Parts of the exercise:
**a.** Return the passage in the blog post about gratitude and happiness from "Yet, everyday, he" to "know enjoying it).", copied word for word.
**b.** Answer these questions from the blog post about gratitude and happiness:
(i) What does the writer's husband say to her every week?
(ii) Until what time does the husband play video games?
(iii) According to the writer, where does her happiness come from?
**c.** Write what comes next in the blog post about gratitude and happiness, picking up after its final sentence.

Text passage:
┄┄┄┄┄┄

“If only we were rich,”….my husband says to me every week; seriously, every week!
Personally, I am happily content with Life. I enjoy sipping coffee in the early morning on the outdoor patio overlooking the blissful countryside. I have a roof (a very nice roof, even though its a rented roof) over my head, a clean porcelain pot to do my business in (I should know, I clean it), money in my pocket (seriously, a penny), clothes on my back (a few holes, but its okay), a working car to take me from point A to point B, (even though we’re totally buried upside down in it); but, best of all, I have an amazing happy family who I enjoy making memories with everyday, (even if they are a bit dramatic sometimes)!
Sure, I work hard everyday, sometimes having to do things I don’t want to do (like scrub my husband’s toilet) or things I shouldn’t have to do (like negotiating my husbands debts from a time long before me). Sometimes I am overwhelmed, exhausted, and completely under-appreciated, but everything I do, I do for my family and I love it. Okay, I am human, so there are times I do vent and complain about having to do “everything,” but in the end, I am still grateful and happy.
My happiness comes from gratitude. I am so lucky and extremely grateful to have the opportunity to stay home with my kids and watch them grow. I am grateful for all the material things (even if they aren’t casted in gold) in my life that my husband works so hard to provide for us. I am grateful for all the people in my life, even those just passing by, for each and every one of them has some lesson to teach me. I am grateful for all the wonderful adventures I have with my family. I am grateful for so many things, big and small, I think that is why I am so happily content with life.
It doesn’t matter where or how we live, how much money is or isn’t in our pockets, or how fancy or not fancy our lifestyles are; happiness is what we make it.
Without Gratitude, Comes On Misery
My husband’s life is simple. He goes to work, comes home, eats dinner, then plays video games until 3-4am, takes a shower, goes to bed, and then repeats (kind of like shampoo). He has no responsibilities, except provide a paycheck and handle the occasional drama with his ex for visitations with his other kids. Other than that, I’d expect life to be pretty much dandy. I mean, his life is nowhere as stressful and chaotic as mine….
Whereas, I, well, frankly, the list is too long to blog. Basically, I run the entire household (like a 1950’s housewife), but I am also the handy man who fixes appliances and plunges toilets, remembers to reprogram clocks, pays the bills in a timely manner, coordinates appointments for everyone written in a torn and colored on planner, cleans and maintains the cars; all while making sure our kids are clean, happy, healthy, and enjoying life, and that I am semi-functional fueled by coffee.
It’s no easy task being a busy housewife and mom, especially, with a husband who is just as messy as the rest of the troops. He doesn’t throw his trash away, is a snacker who doesn’t finish his dinner (wasting food), leaves a trail of dirty clothes on the floor, never flushes his toilet, and leaves body hair all over the bathroom (his body hair falls out like he was exposed to radiation or something). Simply, my husband doesn’t exactly help me around the house.
Yet, everyday, he comes home to a clean house, hot food on the table, and a ready-to-go gaming chair.
I am not complaining though. You should see him try to work a wrench. It’s painful. My point is, that after all that I tackle on a daily basis, I am still happily content with Life. However, my husband who has little to no adult responsibilities is completely miserable. He absolutely hates his life. In short, he has this idea that he “should” (terrible word) be rich by now. The worst part, is that he is waiting until he becomes rich before he starts “living” his life (you know enjoying it).

┄┄┄┄┄┄

Stored rows:
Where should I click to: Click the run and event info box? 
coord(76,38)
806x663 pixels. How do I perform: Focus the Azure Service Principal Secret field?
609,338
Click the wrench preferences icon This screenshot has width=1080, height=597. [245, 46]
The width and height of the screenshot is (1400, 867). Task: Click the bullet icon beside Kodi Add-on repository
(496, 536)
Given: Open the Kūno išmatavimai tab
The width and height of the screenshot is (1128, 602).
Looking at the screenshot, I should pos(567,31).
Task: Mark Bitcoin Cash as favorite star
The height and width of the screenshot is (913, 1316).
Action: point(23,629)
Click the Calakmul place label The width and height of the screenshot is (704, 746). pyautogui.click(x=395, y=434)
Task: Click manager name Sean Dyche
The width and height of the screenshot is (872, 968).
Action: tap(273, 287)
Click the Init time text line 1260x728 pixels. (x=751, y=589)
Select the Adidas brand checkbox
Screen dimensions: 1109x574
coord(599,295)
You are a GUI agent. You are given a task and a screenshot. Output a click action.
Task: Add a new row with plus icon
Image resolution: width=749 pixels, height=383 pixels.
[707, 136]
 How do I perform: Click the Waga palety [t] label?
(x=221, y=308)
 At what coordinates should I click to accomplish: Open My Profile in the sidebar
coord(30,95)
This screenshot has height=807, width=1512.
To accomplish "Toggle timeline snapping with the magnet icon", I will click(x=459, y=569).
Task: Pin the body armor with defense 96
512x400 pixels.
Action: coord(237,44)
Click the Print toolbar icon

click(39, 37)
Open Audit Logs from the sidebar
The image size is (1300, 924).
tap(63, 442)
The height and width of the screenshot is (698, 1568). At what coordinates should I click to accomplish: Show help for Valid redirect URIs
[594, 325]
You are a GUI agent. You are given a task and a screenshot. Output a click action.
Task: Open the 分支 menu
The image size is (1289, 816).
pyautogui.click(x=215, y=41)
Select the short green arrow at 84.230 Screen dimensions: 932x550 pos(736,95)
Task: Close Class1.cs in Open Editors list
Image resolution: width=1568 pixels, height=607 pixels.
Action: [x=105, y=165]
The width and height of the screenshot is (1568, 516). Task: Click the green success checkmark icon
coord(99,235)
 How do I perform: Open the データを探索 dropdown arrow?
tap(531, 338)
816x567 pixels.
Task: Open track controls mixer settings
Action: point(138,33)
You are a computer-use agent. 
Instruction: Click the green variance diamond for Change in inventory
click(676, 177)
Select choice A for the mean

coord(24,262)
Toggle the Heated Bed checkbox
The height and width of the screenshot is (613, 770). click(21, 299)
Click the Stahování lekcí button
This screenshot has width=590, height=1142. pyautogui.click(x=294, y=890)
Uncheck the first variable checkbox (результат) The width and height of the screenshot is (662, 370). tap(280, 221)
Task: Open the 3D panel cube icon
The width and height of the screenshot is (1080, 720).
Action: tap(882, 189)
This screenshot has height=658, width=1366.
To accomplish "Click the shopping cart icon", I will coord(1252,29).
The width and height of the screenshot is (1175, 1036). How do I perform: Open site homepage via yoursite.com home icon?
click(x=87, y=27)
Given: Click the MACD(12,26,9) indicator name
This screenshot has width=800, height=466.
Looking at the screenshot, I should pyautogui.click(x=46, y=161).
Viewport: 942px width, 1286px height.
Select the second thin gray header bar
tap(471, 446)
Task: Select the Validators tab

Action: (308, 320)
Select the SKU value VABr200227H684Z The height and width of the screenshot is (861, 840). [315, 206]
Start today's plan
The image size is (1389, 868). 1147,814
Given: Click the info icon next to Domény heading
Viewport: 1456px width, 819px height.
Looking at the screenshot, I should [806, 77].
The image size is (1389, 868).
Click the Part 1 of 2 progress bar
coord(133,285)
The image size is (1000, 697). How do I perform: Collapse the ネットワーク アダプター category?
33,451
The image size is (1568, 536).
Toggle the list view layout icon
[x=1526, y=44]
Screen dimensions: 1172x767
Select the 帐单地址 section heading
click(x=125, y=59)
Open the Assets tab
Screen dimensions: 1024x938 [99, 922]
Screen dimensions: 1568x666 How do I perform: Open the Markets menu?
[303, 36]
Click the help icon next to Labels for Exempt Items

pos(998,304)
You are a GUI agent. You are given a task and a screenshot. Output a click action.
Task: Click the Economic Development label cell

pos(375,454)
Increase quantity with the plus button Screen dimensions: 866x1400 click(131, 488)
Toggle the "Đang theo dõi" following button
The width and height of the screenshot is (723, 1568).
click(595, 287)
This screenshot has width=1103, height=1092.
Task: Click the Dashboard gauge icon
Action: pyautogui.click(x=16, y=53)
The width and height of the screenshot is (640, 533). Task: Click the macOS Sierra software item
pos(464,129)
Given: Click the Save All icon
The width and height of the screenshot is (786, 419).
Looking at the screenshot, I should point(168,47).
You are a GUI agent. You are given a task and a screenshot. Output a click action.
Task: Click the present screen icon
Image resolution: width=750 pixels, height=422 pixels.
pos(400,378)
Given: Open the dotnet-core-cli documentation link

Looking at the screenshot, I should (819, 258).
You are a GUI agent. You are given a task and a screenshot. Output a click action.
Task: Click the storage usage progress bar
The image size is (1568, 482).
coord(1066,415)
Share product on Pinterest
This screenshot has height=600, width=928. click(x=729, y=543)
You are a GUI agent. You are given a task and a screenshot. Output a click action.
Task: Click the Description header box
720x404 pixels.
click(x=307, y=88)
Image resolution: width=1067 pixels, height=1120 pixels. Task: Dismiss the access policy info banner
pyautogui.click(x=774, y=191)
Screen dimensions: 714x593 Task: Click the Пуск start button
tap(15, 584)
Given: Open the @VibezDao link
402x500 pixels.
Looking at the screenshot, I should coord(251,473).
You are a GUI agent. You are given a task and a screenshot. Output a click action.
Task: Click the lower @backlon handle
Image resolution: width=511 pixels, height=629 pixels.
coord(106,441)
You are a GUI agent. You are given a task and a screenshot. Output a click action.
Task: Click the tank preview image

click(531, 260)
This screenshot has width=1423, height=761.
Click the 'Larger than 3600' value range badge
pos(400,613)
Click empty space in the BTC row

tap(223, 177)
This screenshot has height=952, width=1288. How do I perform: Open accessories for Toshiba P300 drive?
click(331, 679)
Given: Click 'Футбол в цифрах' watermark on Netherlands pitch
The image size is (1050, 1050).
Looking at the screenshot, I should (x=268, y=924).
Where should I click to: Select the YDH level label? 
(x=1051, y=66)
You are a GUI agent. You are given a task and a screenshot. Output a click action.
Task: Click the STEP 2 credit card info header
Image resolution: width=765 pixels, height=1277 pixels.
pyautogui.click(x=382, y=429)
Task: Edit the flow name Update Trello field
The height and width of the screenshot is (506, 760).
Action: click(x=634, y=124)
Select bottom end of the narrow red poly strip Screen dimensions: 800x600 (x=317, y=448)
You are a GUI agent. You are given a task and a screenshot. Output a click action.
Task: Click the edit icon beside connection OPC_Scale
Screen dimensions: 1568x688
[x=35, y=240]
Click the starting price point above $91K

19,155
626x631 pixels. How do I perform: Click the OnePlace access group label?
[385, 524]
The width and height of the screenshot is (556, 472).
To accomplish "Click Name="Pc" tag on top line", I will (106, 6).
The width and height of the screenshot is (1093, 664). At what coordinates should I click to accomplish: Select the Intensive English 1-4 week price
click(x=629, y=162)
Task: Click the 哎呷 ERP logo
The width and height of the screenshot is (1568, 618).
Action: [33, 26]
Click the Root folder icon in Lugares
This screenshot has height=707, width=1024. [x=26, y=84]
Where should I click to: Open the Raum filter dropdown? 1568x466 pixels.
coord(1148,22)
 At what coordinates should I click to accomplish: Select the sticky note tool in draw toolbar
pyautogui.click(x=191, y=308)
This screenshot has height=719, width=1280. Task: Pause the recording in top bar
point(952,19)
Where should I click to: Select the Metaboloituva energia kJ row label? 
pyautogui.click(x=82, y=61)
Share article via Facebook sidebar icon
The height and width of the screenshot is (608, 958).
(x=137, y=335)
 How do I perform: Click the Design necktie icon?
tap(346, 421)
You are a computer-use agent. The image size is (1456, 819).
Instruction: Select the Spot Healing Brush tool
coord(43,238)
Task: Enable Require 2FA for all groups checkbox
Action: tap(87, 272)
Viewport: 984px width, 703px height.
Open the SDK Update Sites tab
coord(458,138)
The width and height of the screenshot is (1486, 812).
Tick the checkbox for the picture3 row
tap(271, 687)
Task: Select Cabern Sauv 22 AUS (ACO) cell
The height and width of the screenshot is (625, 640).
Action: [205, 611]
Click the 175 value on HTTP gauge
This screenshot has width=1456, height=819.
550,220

┄┄┄┄┄┄

Answers per task:
**a.**
Yet, everyday, he comes home to a clean house, hot food on the table, and a ready-to-go gaming chair.
I am not complaining though. You should see him try to work a wrench. It’s painful. My point is, that after all that I tackle on a daily basis, I am still happily content with Life. However, my husband who has little to no adult responsibilities is completely miserable. He absolutely hates his life. In short, he has this idea that he “should” (terrible word) be rich by now. The worst part, is that he is waiting until he becomes rich before he starts “living” his life (you know enjoying it).

**b.**
(i) "If only we were rich."
(ii) Until 3-4am.
(iii) From gratitude.

**c.**
The Duck Farm Dream
There is no telling what goes on inside my husband’s brain, but as far as I can gather, he is disappointed that his past debts (from his previous relationship many, many, moons ago) is preventing him from achieving his goal of becoming a duck farmer. Yes, a “duck” farmer!
A few years ago, I allowed my husband to get a duck. One duck! Well, one duck, became two ducks (because, how silly of me, they need friends), eventually became 20 something ducks, a rooster, and 3 geese, plus, one severely injured wild duck my husband brought home from the park, who we successfully mended back to health. It was suppose to be a fun little hobby to get my husband out of the house (away from the video games) and soak up some vitamin D. Apparently, he really liked raising ducks. Unfortunately for my husband, a great (couldn’t pass up) job opportunity took us back to the bustling city.
Money Can’t Buy Total Happiness
My husband thinks if he can just win the lottery, all his dreams would come true. Frankly, money can’t buy total happiness and here is why?
Although money can buy material things that bring happiness, it is only temporary happiness. Money cannot sustain long term happiness, especially, if you are spending money on materialistic things to bring you happiness.
I mean think about it… You see something you really really want, thinking it could solve all your troubles and bring you total happiness. You finally get it, but after awhile, it doesn’t bring you the same amount of joy or happiness as it once did in the beginning. Then, you go out to look for something else that you think will bring you happiness again, and the cycle repeats itself. That isn’t happiness, that is wasting money for temporary happiness.
And sure, winning the lottery or being granted with a gracious inheritance is great, but what happens when the money runs out? (sadly, free money like that, does run out)
I tried to explain to my husband, that if he was granted with enough money to pay off all his debt and buy a farm, he still has to think about how he is going to afford his dream long after the money runs out. Because you can’t afford a luxurious Mercedes-Benz (a car on his wish-list) just by selling duck eggs. My husband is a black and white thinker (I blame his Asperger’s) and rarely see’s the whole picture.
But wait, there is more….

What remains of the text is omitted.